#### SELECTED TEXT ####

We also calculated a multiple correlation coefficient assessing the correlations between each of the three tests and rhGAA uptake after either 4‐ or 24‐h incubation with the recombinant enzyme. We fit a multiple linear regression model, and then, we calculated the coefficient of correlation between the predicted and observed values of the dependent variable. The multiple correlation coefficient was significant both at 4‐ (0.99) and at 24‐h incubation (0.97). Spider web charts show the trend of the 4 variables in each of the 6 PD cell lines studied after 4 h (Fig 3D) and 24 h (Fig 3E) and further support the inverse relationships between stress levels and GAA activity attained in rhGAA‐treated cells.
To further validate the hypothesis that oxidative stress impacts on correction of GAA activity by rhGAA, we induced additional stress in PD cells by sodium arsenite (ARS) and tert‐butyl‐peroxide (TBP) treatments. We evaluated the effects of different concentrations of both compounds on cell viability and cytotoxicity using a validated test (MTT assay, 3‐(4,5‐dimethylthiazol‐2‐yl)‐2,5‐diphenyltetrazolium bromide) (Arciello et al, 2011) (Fig 4A). Different concentrations of ARS (10, 30, 100 µM) did not affect cell viability for up to 4 h; after 6 h at the highest concentration (100 µM), cell viability was somehow reduced but still acceptable and largely above 50%. TBP did not impact significantly on cell viability at the lowest concentration (10 µM) for up to 6 h, while higher concentrations appeared more toxic for cells.

#### PROVIDED DATA ####

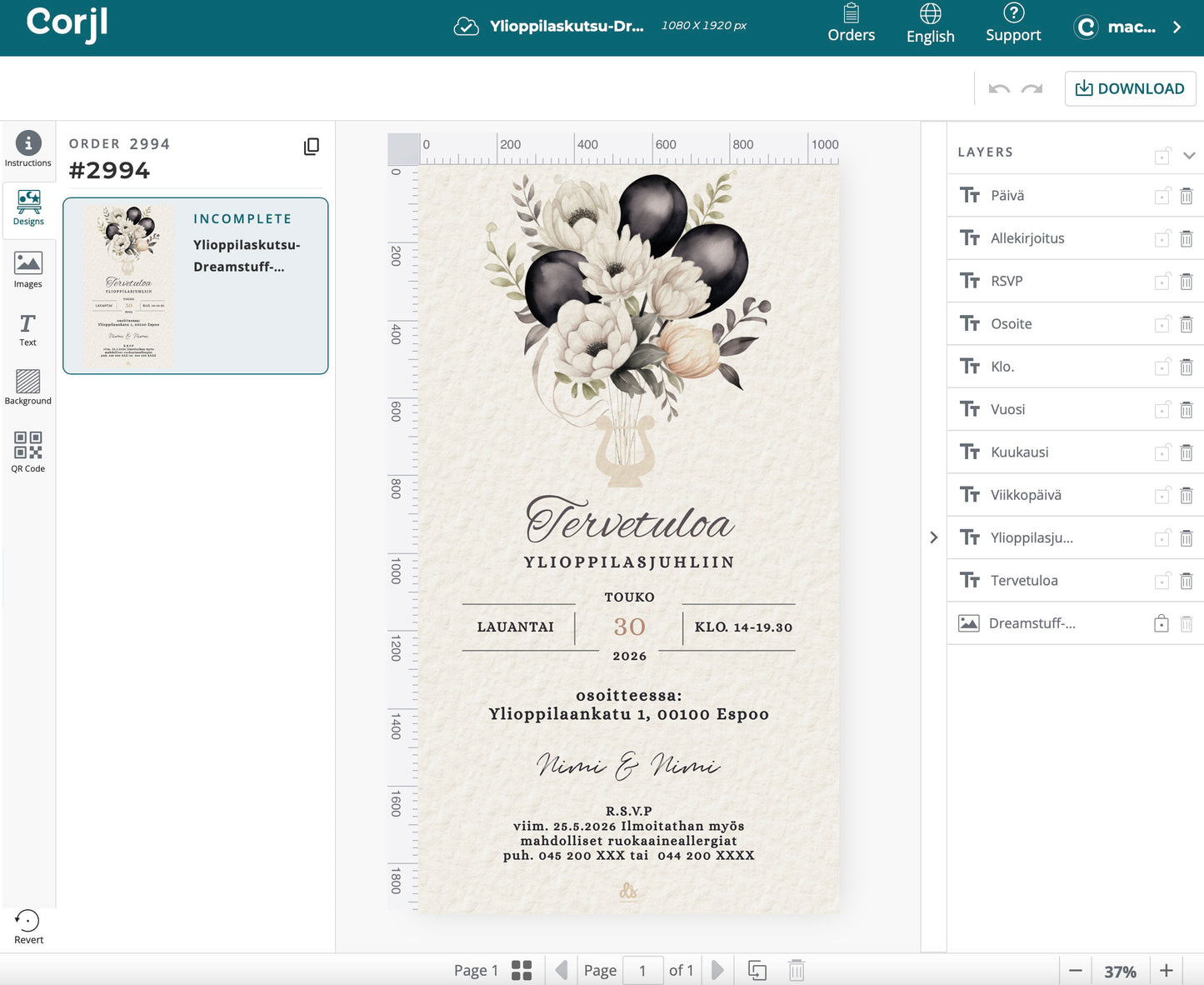Open the Text tool panel

point(27,328)
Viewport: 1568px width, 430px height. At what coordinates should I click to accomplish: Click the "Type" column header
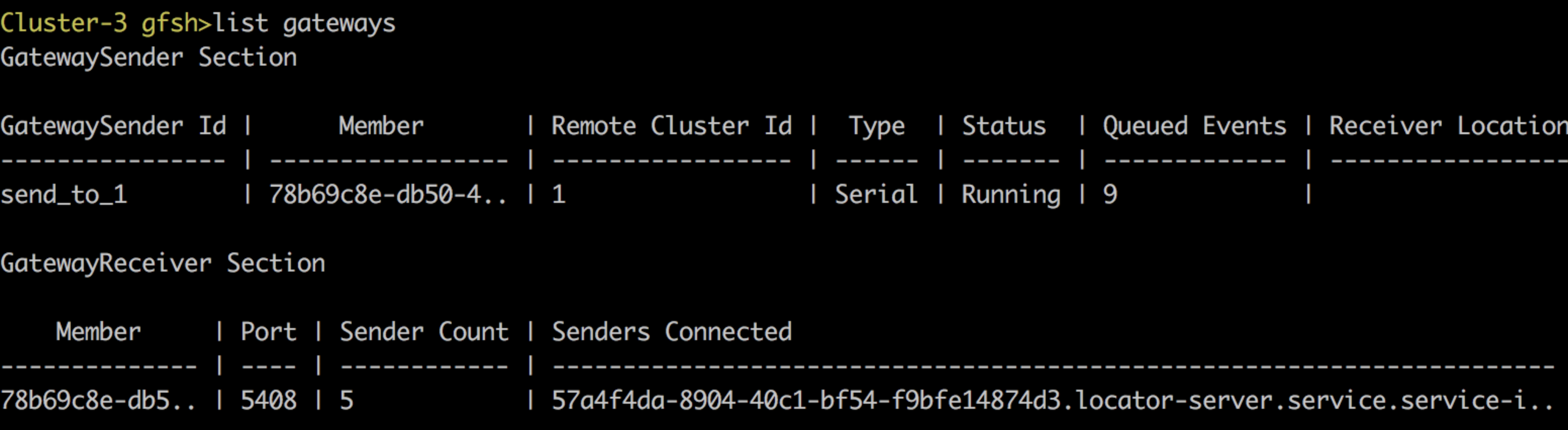coord(876,126)
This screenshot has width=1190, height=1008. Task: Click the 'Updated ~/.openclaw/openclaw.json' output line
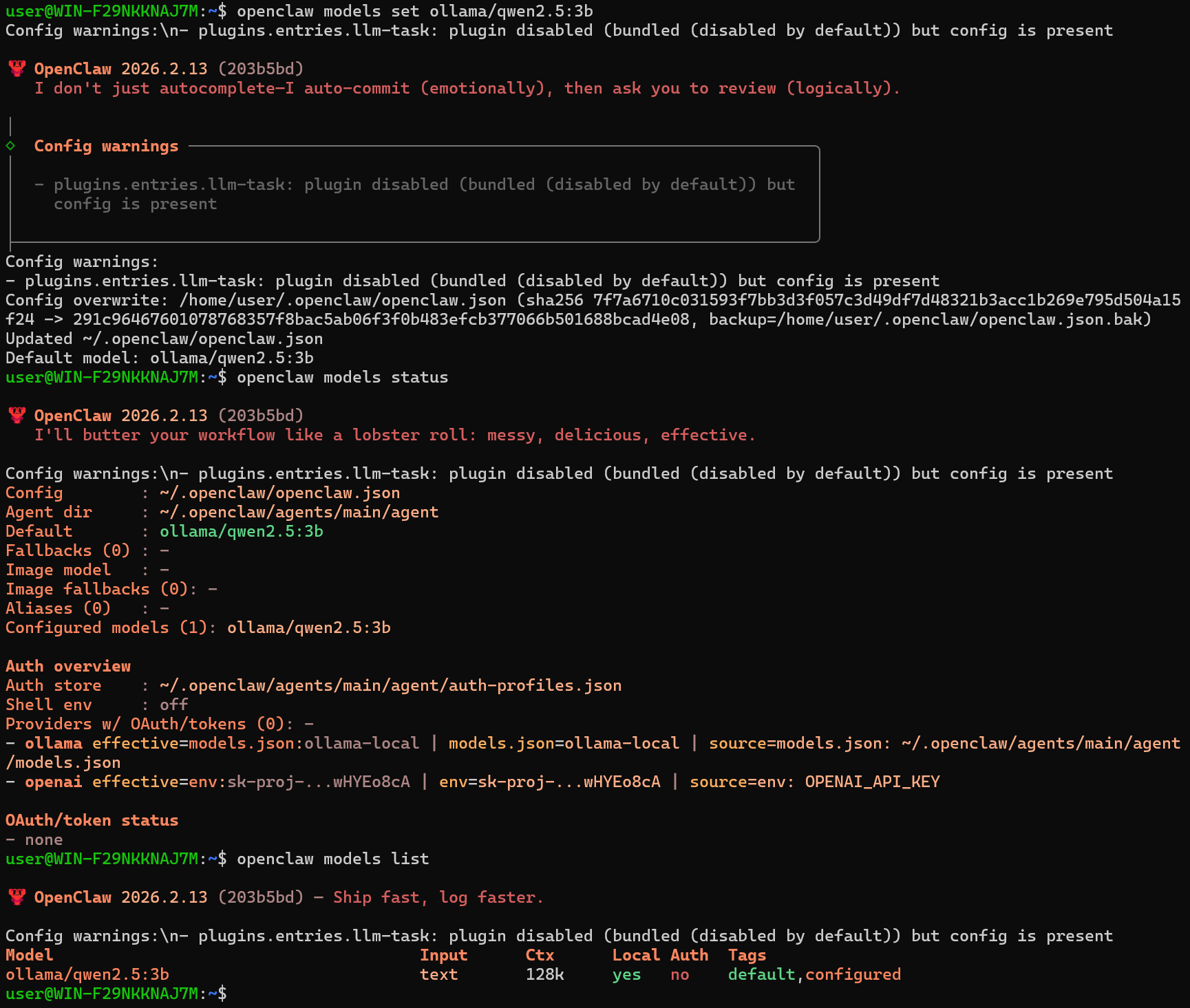[164, 339]
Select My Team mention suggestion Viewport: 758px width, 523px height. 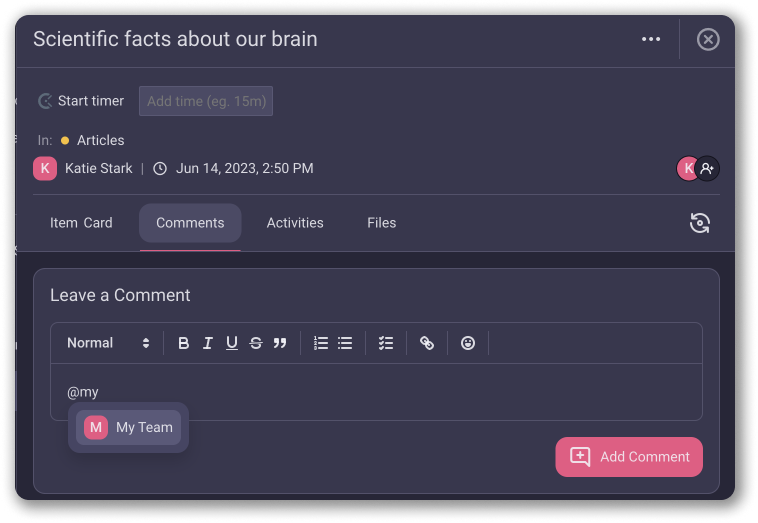(x=129, y=427)
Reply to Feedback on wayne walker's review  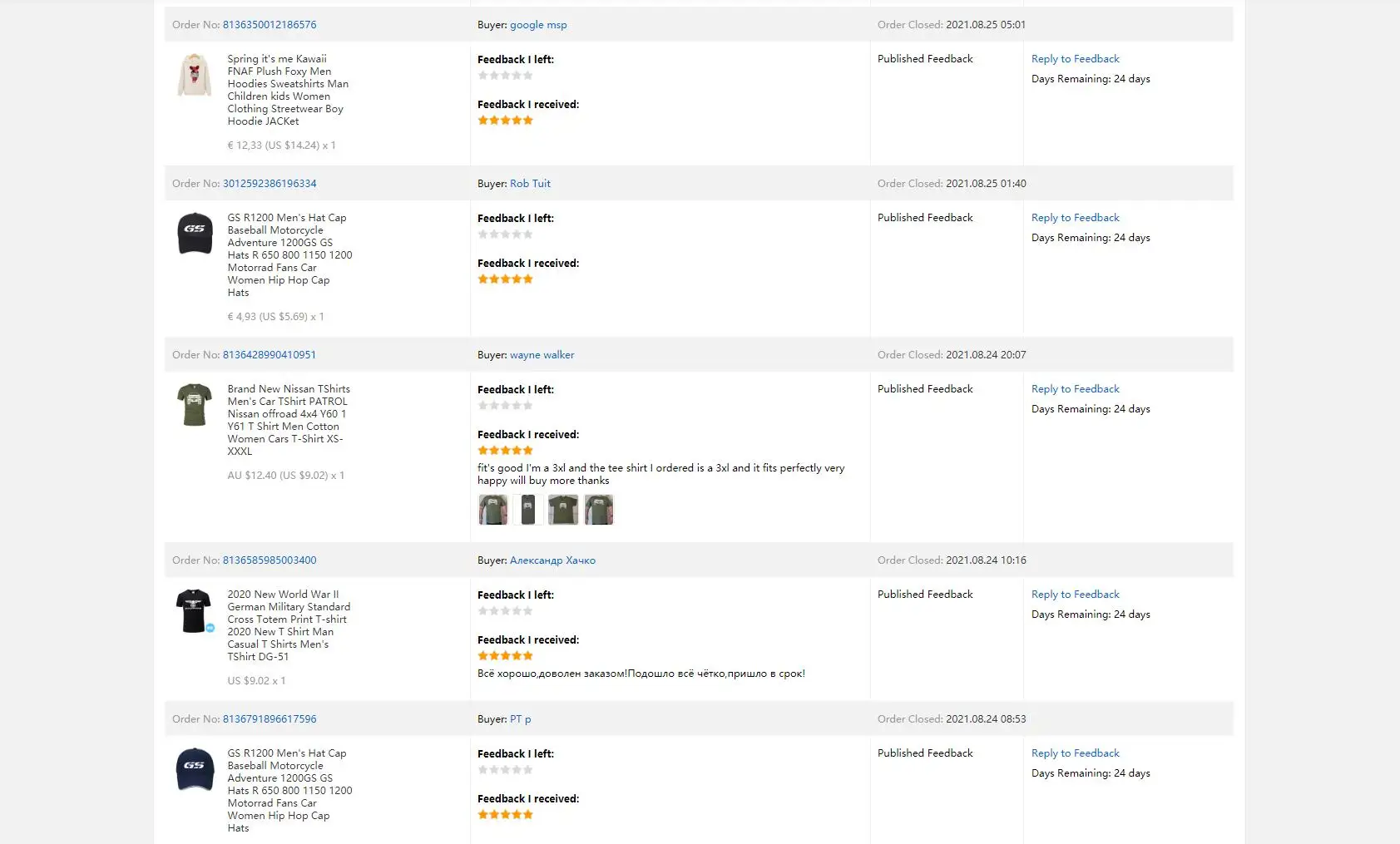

####

▶ _WORK ORDER 1_: In the passage on rhGAA and oxidative stress, what was the multiple correlation coefficient at 24-h incubation?
▶ _WORK ORDER 2_: Please write out the passage on rhGAA and oxidative stress between "To further validate" and "toxic for cells.", inclusive.
▶ _WORK ORDER 3_: List every concentration of sodium arsenite (ARS) tested in the passage on rhGAA and oxidative stress.

▶ _REPLY 1_: 0.97

▶ _REPLY 2_:
To further validate the hypothesis that oxidative stress impacts on correction of GAA activity by rhGAA, we induced additional stress in PD cells by sodium arsenite (ARS) and tert‐butyl‐peroxide (TBP) treatments. We evaluated the effects of different concentrations of both compounds on cell viability and cytotoxicity using a validated test (MTT assay, 3‐(4,5‐dimethylthiazol‐2‐yl)‐2,5‐diphenyltetrazolium bromide) (Arciello et al, 2011) (Fig 4A). Different concentrations of ARS (10, 30, 100 µM) did not affect cell viability for up to 4 h; after 6 h at the highest concentration (100 µM), cell viability was somehow reduced but still acceptable and largely above 50%. TBP did not impact significantly on cell viability at the lowest concentration (10 µM) for up to 6 h, while higher concentrations appeared more toxic for cells.

▶ _REPLY 3_: 10 µM, 30 µM, 100 µM